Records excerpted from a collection

################

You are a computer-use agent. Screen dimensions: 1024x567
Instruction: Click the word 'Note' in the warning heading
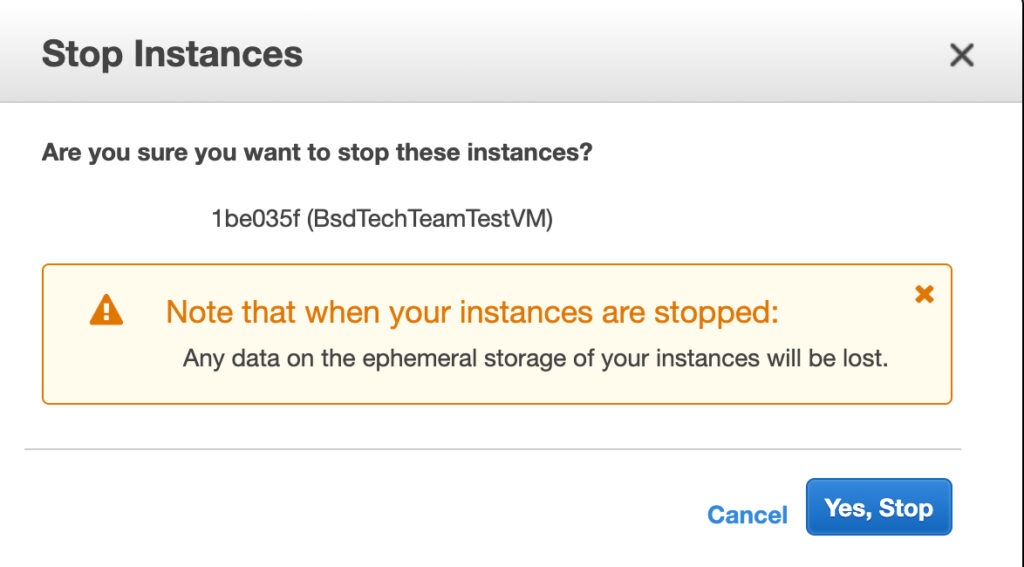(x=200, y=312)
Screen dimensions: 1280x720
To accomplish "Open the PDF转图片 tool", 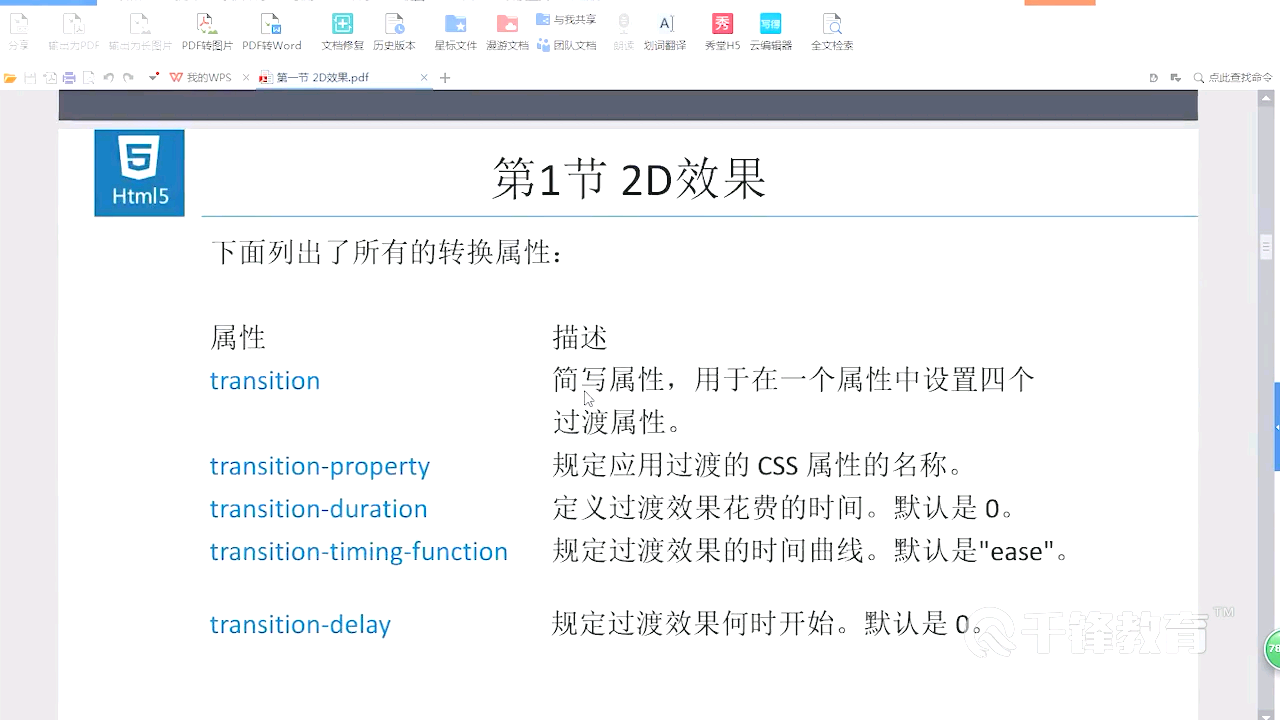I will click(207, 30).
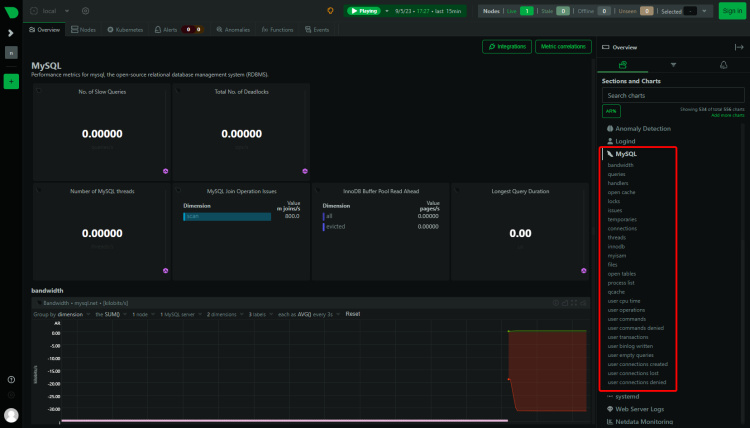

################

▸ Exercise: In the entries above, identify every line with the string "dimensions".

▸ Exercise result:
You are a computer-use agent. Screen dimensions: 1024x567
Screen dimensions: 1280x720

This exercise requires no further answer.